Work order:
Copy, exactly as written, the lines that begin at the one containing "Image resolution: width=690" and end at the one containing "This screenshot has width=269, height=230.". Skip any pictures in the data below.

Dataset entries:
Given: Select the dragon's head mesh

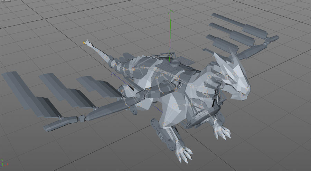Looking at the screenshot, I should tap(235, 80).
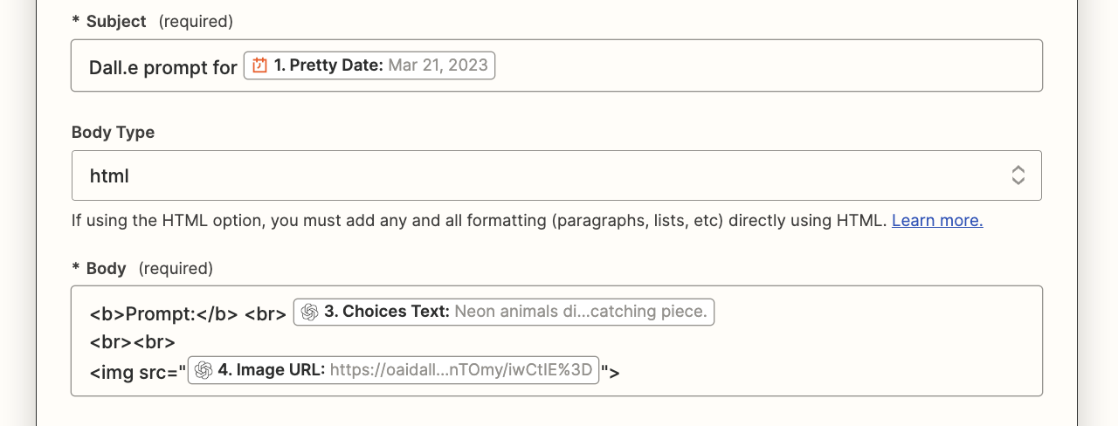Click the <img src=" text in Body
The image size is (1118, 426).
click(138, 372)
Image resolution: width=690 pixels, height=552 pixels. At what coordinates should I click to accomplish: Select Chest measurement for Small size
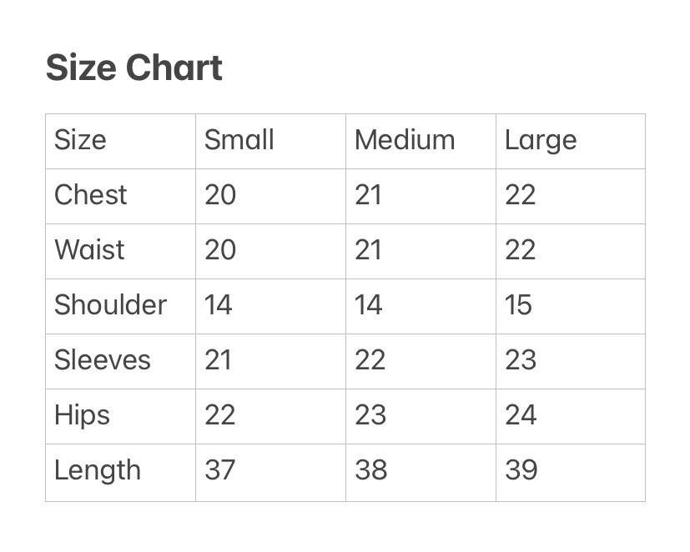click(220, 195)
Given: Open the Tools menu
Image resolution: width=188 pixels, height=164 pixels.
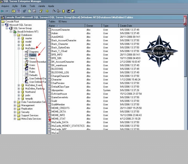Looking at the screenshot, I should click(32, 6).
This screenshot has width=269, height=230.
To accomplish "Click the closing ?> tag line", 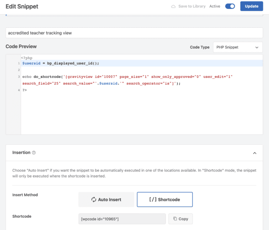I will coord(25,90).
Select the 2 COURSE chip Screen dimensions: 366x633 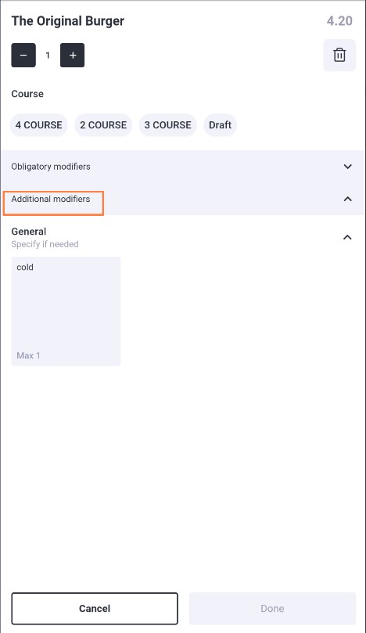coord(103,125)
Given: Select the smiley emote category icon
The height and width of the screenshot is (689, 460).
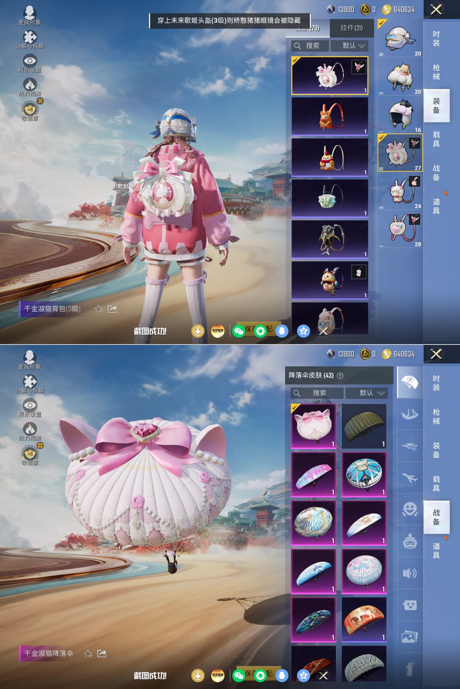Looking at the screenshot, I should coord(409,510).
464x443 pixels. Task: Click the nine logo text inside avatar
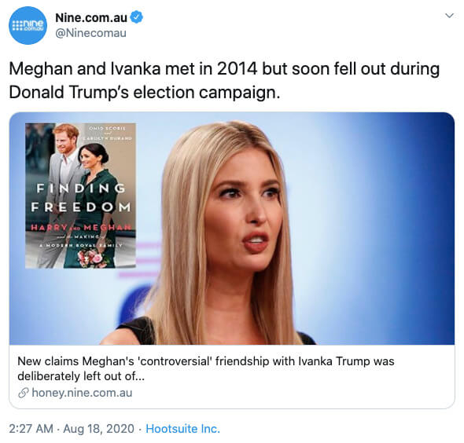coord(28,25)
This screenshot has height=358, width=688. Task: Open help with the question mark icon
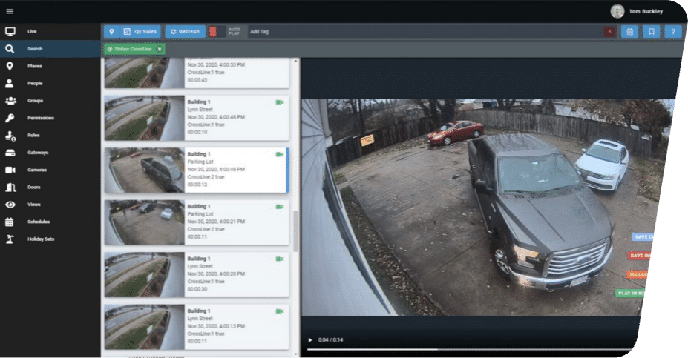click(672, 32)
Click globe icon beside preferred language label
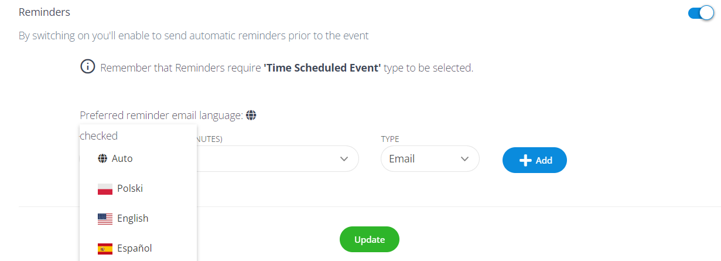721x261 pixels. [x=251, y=116]
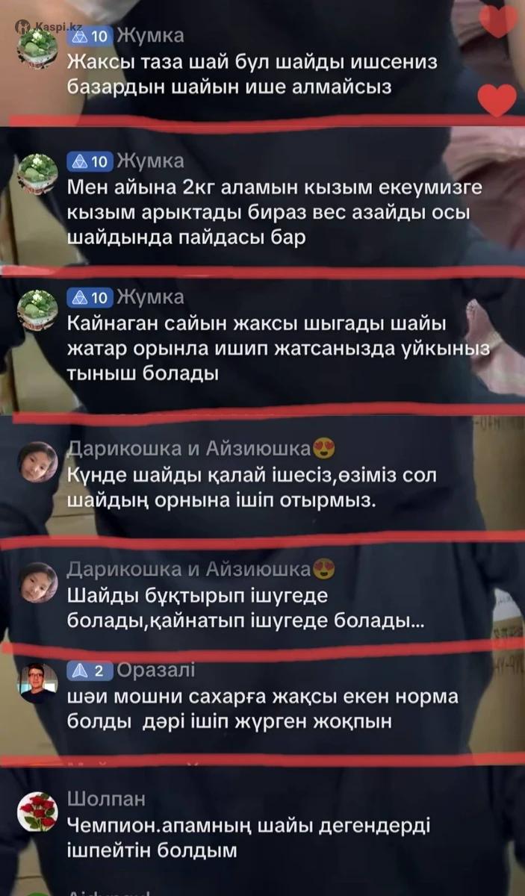
Task: Tap the lower red heart icon
Action: pyautogui.click(x=497, y=100)
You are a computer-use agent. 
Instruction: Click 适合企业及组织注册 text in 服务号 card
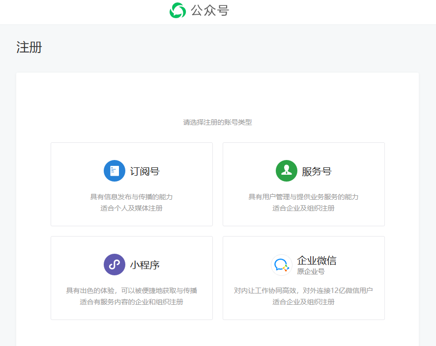[303, 208]
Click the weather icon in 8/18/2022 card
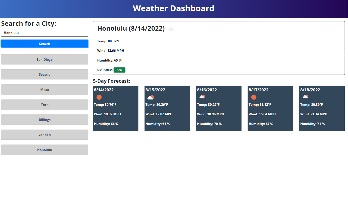Image resolution: width=348 pixels, height=215 pixels. (305, 97)
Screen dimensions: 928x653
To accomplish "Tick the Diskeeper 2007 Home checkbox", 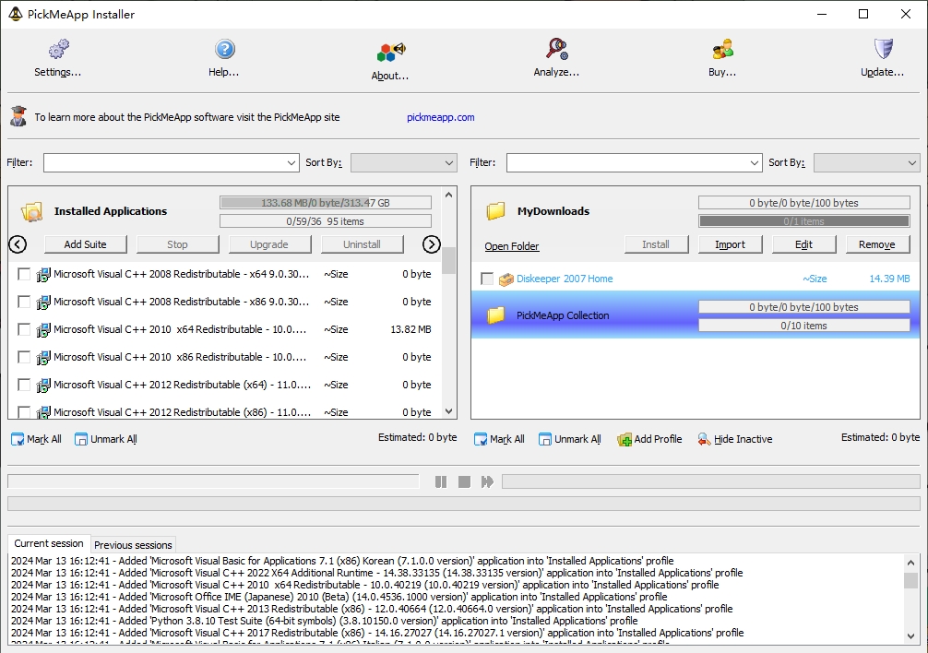I will click(487, 279).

Reply:
Image resolution: width=690 pixels, height=552 pixels. At what coordinates should I click to accomplish: Select Chest measurement for Small size
click(220, 195)
Given: Open the Tools menu
Image resolution: width=188 pixels, height=164 pixels.
Looking at the screenshot, I should click(32, 6).
This screenshot has width=269, height=230.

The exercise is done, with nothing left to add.